Renvoyée jusque dans les années 2000 à une marotte des « droites extrêmes » et aux souvenirs de l’Affaire Dreyfus (1894-1906) ou de l’État Français (1940-1944), l’étude académique des « théories du complot », en dépit de quelques travaux pionniers, a longtemps constitué un angle mort pour les sciences sociales francophones alors que l’étude des « conspiracy theories » s’était largement développée dans le monde académique anglo-saxon depuis la fin de la seconde Guerre Mondiale.
Cependant, depuis les années 2000 et l’intérêt suscité par les attentats du 11 septembre 2001, cette thématique a su s’imposer et donner naissance à une production pluridisciplinaire d’ampleur, aux approches diverses et la qualification, l’étiquette, voire le mot-valise, de « théories du complot » a dans le même temps été l’objet d’un processus de « naturalisation » à la fois académique, médiatique et politique.
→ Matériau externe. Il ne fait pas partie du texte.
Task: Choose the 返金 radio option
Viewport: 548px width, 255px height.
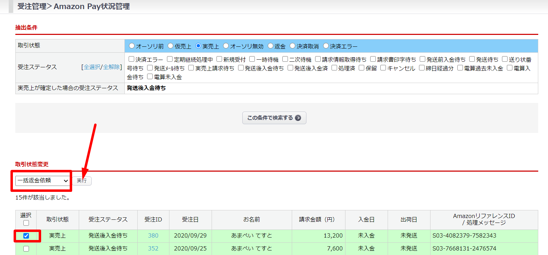Action: pyautogui.click(x=270, y=46)
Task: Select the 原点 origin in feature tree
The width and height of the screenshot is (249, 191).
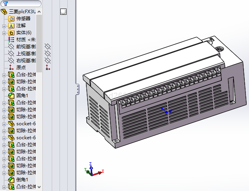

En effet, tout se passe comme si cette catégorie, et ses « effets vagues », faisait immédiatement sens au point qu’il serait inutile et vain d’en interroger les significations, les présupposés, les conditions sociales d’émergence et de production, les usages et les effets qu’elle profit/induit sur les acteurs sociaux.
Plusieurs études scientifiques, productions journalistiques et discours politiques qui, dans certains cas, sont marqués par une approche passionnelle ou militante et pas toujours exempte de présupposés idéologiques, tendent ainsi à regrouper sous la dénomination de « théories du complot » des croyances, des représentations, des pratiques ou des discours critiques, marginaux ou radicaux qui, même s’ils peuvent présenter des liens, méritent d’être distingués et interrogés.
Aussi, la conspiration comme système idéologique et représentation symbolique, la peur provoquée par des complots fictifs, imaginaires ou impossibles à démontrer au même titre que l’hypothèse de l’existence de complots derrière divers événements historiques, les dénonciations de certains groupes d’influence ou think-tanks, les expressions de diverses croyances alternatives, les phénomènes de rumeurs, les fausses informations, les « extrémismes » politiques et religieux, voire certaines approches en sciences humaines et sociales, forment un ensemble hétéroclite dans bien des cas convoqués sans distinction lorsqu’il s’agit d’évoquer les « théories du complot ». Un exemple emblématique de cet usage « fourre-tout » de la catégorie « théorie(s) du complot » nous est fourni par un sondage, dont la méthodologie fut vivement critiquée à bon droit, qui plaçait sur le même plan les « explications alternatives » de l'assassinat de John Fitzgerald Kennedy, l'adhésion à des préjugés racistes, la croyance en une Terre plate ou encore la consultation régulière de l'horoscope.
Aussi, plus que les « théories du complot » en tant que telles, ce colloque entend interroger dans une perspective critique, d'une part, les discours et les usages de cette labellisation infamante et (dis)qualifiante mis en œuvre par des chercheurs issus de différentes disciplines des sciences humaines et sociales et, d'autre part, les interactions entre ces approches académiques divergentes et les champs médiatique et politique au travers du développement d'un militantisme « anti-complotiste » dont il s'agira de comprendre les conditions sociales d'émergence et les formes de mobilisations.